Like all sporting nations, Russia has an anti-doping agency that handles testing and collection of samples from athletes. RUSADA is trying to rebuild its credibility after the Russian doping scandal that began for years at the 2014 Sochi Games.

RUSADA is under special scrutiny by the World Anti-Doping Agency (WADA) as part of the sanctions list against Russia. RUSADA is expected to regain full status when the two-year sentence expires in December.

RUSADA oversaw sample collection at the Russian National Figure Skating Championships in St. Petersburg. Valieva’s sample taken on Dec. 25 tested positive for the banned heart drug, trimetazidine, at the WADA-accredited lab in Stockholm, Sweden. The lab notified Russian authorities of the test on Tuesday.

RUSADA provisionally banned Valieva, who appealed. A RUSADA disciplinary committee overturned the ban on Wednesday. This procedural decision is now being challenged before the CAS.

The CAS only decides on the provisional ban. A separate process will deal with the whole file, and it could take months.

IOC – International Olympic Committee

As the mother ship of the Olympics, the IOC delegates responsibility to sporting bodies and quasi-independent agencies which it helps fund through broadcast and sponsorship revenue. The IOC earned $4.2 billion last year.

The IOC retains ultimate control of its Games with Article 58 of the Olympic Charter stating: “The authority of last resort on any matter relating to the Olympic Games rests with the IOC.”

The IOC appoints the International Testing Agency in Lausanne to design and manage an anti-doping program for each Olympic Games.

The IOC declined to comment directly on the details of the Valieva case, instructing the International Testing Agency to file the appeal with CAS on its behalf.

ITA – International Testing Agency

Formed by the IOC in 2018 because of the Russian scandal. The ITA aims to bring more consistency to athlete testing and help avoid conflicts of interest or the alleged protection of star athletes by national agencies.

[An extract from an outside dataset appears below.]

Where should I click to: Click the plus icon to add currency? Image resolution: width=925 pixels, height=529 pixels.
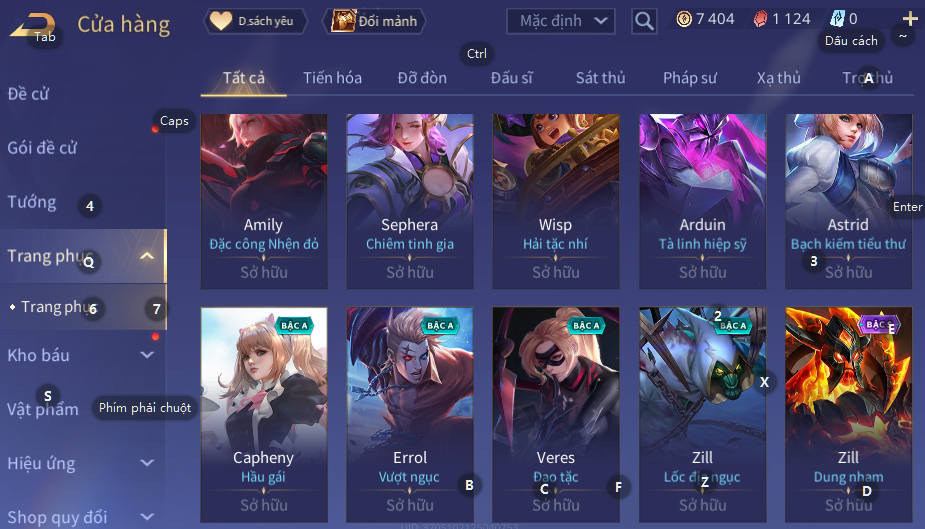point(910,19)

The IOC has appointed a former French sports minister, Valérie Fourneyron, to chair the agency, which receives 3.5 million Swiss francs ($3.8 million) a year from the Olympic movement.

The ITA’s work at the Beijing Olympics includes announcing new positive doping tests and imposing provisional bans on athletes.

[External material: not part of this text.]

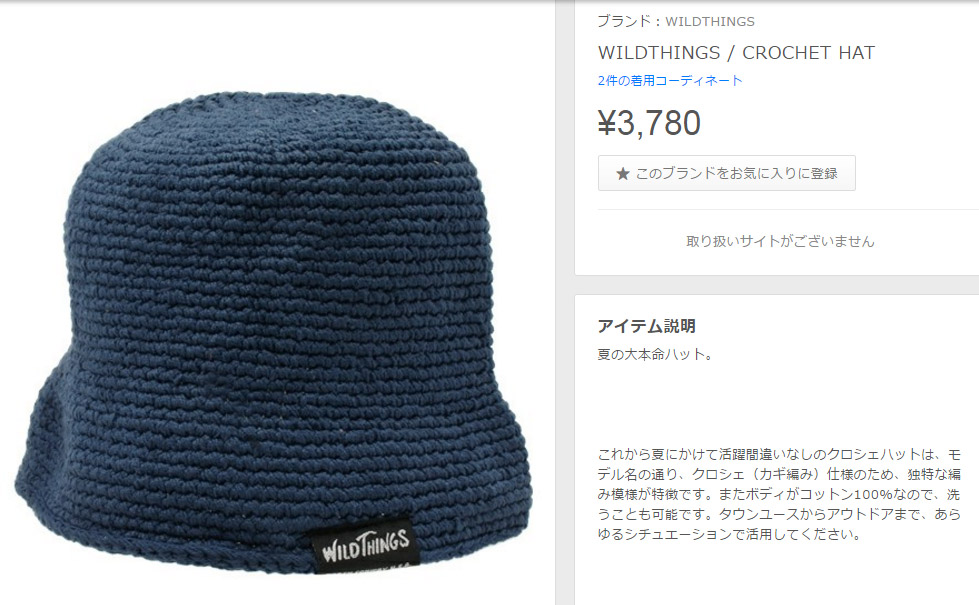This screenshot has height=605, width=979.
Task: Click the star icon in the favorite button
Action: pyautogui.click(x=622, y=174)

The work can continue for up to 10 years after a competition. The agency can decide when to retest stored samples and can reopen cases as new testing methods are developed.

WADA – World Anti-Doping Agency

The Montreal-based agency manages the anti-doping rule book and the list of prohibited substances. It also funds research into new methods of sample collection and analysis.

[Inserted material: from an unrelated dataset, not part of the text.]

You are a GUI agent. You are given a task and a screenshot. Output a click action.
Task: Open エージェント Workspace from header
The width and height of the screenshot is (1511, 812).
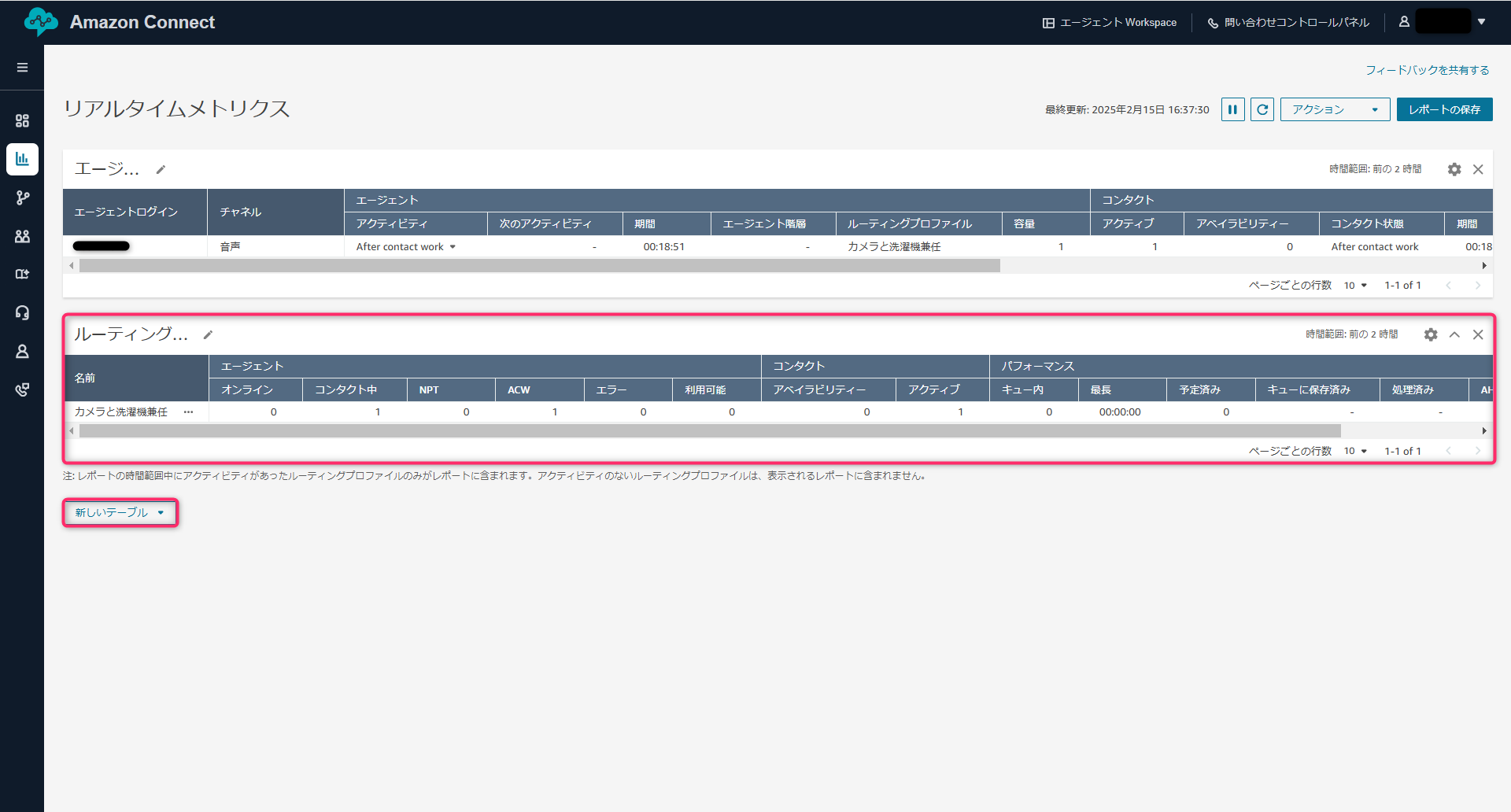(1110, 22)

WADA was created in 1999 to harmonize the fight against doping with equal funding from sports and governments, which take turns in the presidency. Current leader Witold Banka, a former 400m runner, was Poland’s sports minister when he was chosen in 2019.

The IOC and the Olympic Movement contributed $18 million to WADA’s revenue of $37.4 million in 2020. Russia’s contribution was $1 million last year.

WADA monitors how doping cases are handled around the world and can appeal to CAS against verdicts it deems too harsh or lenient. This includes RUSADA’s decision to lift Valieva’s provisional ban.

ISU – International Skating Union

One of the sports governing bodies that set the rules for their games, appoint officials and organize the events at the Olympics.

The Lausanne-based ISU is also responsible for pursuing disciplinary cases that arise when athletes are disqualified from the Olympic Games.

The ISU said on Friday it would join the IOC’s appeal in the Valieva case.